**Required work**.
How many lines of the data below contain the word "Switch"? Reply with the number only.

--- start ---

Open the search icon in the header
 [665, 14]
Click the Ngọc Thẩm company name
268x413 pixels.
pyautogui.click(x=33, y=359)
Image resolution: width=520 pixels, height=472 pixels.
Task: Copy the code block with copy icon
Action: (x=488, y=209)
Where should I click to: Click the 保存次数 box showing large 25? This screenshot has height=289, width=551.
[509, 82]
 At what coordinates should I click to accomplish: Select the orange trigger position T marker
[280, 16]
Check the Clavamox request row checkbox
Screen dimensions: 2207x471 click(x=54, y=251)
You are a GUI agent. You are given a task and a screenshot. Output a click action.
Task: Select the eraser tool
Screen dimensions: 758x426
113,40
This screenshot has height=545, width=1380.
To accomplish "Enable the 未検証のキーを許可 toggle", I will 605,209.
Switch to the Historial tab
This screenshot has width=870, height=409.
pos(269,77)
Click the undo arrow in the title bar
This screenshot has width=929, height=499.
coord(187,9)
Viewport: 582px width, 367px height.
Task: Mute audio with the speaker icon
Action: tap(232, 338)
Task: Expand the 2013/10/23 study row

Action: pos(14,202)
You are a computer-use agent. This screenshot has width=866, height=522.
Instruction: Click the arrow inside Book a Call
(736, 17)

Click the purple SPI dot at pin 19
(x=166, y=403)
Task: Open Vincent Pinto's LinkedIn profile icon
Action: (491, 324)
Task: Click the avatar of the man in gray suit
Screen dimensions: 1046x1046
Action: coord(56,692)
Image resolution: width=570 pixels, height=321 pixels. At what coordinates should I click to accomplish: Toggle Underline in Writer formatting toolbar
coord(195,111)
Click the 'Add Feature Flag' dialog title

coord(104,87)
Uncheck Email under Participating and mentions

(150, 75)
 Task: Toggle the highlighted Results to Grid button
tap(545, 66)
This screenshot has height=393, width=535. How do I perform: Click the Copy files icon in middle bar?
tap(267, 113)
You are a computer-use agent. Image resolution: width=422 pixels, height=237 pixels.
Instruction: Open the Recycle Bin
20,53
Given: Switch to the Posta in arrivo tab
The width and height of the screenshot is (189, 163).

--- end ---

**Final result**.
2